# Selected excerpt:
Then it's utter bullshit. Probably by count most accelerators were either not intended to generate collisions at all or were fixed target accelerators. In either case there was only a single beam so talk about steering two beams is foolish. "Most accelerators are unable to steer two beams" would have been sufficient.

Once we went past the CoM energies that are reasonably achievable with a fixed target accelerator we needed colliders. Most colliders could only operate with a single mass of particle.

I'm pretty sure by count that most colliders could only accelerate electrons/positrons but again, as CoM requirements increase, e-e collisions become less productive.

If we're talking heavy ion accelerators, then yes, there are only two colliders currently in operation currently capable of colliding heavy ions, but that's all of the hadron colliders in operation. I don't know how many fixed target heavy ion accelerators there might be.

I would guess that there will be no hadron collider built in the future that couldn't collide heavy ions. It may not be possible to supply them with heavy ions as it may not be deemed worth building the infrastructure to do that, but if so, that will be a political decision to save a few hundred million on a multi billion machine, not a scientific decision.

Comment Re:There's a correlational study like this every y (Score 1) 108

Also, every year someone pops up to say correlation is not causation. It isn't, but it's a damned good place to start. Like if I'm thirsty, standing at a t-junction and all the people walking from the left are carrying fresh new bottles of water and all the people walking from the right look like the last thing they tried to 'drink' is sawdust...it's not 100% proven that there's a place to get water from in one particular direction, but on the other hand...it's pretty damned well correlated and guess which direction I'm going to head in.

# Supplied data:
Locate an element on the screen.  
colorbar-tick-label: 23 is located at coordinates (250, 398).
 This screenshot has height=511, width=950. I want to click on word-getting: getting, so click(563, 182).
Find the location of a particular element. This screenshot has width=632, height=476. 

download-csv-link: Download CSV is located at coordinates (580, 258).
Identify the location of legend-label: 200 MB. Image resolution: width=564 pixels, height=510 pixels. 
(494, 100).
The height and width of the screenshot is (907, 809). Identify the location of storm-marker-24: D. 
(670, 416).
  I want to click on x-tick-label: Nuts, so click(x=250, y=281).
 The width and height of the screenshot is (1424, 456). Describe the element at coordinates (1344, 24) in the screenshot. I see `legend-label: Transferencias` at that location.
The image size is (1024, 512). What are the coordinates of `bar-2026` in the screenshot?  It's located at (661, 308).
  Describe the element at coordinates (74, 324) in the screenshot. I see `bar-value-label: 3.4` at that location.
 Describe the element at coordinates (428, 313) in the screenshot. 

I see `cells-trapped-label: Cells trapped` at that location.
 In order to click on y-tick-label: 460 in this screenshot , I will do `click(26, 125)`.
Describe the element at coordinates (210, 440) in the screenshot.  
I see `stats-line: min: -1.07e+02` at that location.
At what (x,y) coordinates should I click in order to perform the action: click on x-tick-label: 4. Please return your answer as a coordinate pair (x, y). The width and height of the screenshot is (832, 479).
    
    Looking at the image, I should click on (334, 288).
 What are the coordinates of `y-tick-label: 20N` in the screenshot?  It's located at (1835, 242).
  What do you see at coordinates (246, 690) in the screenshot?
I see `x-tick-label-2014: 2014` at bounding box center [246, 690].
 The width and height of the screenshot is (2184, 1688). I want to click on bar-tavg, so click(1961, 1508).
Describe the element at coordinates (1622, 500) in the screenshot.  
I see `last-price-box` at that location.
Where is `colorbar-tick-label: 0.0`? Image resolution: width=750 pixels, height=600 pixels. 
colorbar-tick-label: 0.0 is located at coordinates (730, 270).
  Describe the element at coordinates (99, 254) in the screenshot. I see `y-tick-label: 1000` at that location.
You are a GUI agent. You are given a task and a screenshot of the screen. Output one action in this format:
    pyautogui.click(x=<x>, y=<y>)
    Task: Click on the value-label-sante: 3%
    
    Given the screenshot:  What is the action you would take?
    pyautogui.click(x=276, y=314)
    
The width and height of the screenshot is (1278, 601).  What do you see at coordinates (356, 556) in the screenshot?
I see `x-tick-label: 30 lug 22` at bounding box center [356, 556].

# Work instruction:
Repeat the forum comments on particle accelerators and correlation in full, word for word.

# Solved exercise:
Then it's utter bullshit. Probably by count most accelerators were either not intended to generate collisions at all or were fixed target accelerators. In either case there was only a single beam so talk about steering two beams is foolish. "Most accelerators are unable to steer two beams" would have been sufficient.

Once we went past the CoM energies that are reasonably achievable with a fixed target accelerator we needed colliders. Most colliders could only operate with a single mass of particle.

I'm pretty sure by count that most colliders could only accelerate electrons/positrons but again, as CoM requirements increase, e-e collisions become less productive.

If we're talking heavy ion accelerators, then yes, there are only two colliders currently in operation currently capable of colliding heavy ions, but that's all of the hadron colliders in operation. I don't know how many fixed target heavy ion accelerators there might be.

I would guess that there will be no hadron collider built in the future that couldn't collide heavy ions. It may not be possible to supply them with heavy ions as it may not be deemed worth building the infrastructure to do that, but if so, that will be a political decision to save a few hundred million on a multi billion machine, not a scientific decision.

Comment Re:There's a correlational study like this every y (Score 1) 108

Also, every year someone pops up to say correlation is not causation. It isn't, but it's a damned good place to start. Like if I'm thirsty, standing at a t-junction and all the people walking from the left are carrying fresh new bottles of water and all the people walking from the right look like the last thing they tried to 'drink' is sawdust...it's not 100% proven that there's a place to get water from in one particular direction, but on the other hand...it's pretty damned well correlated and guess which direction I'm going to head in.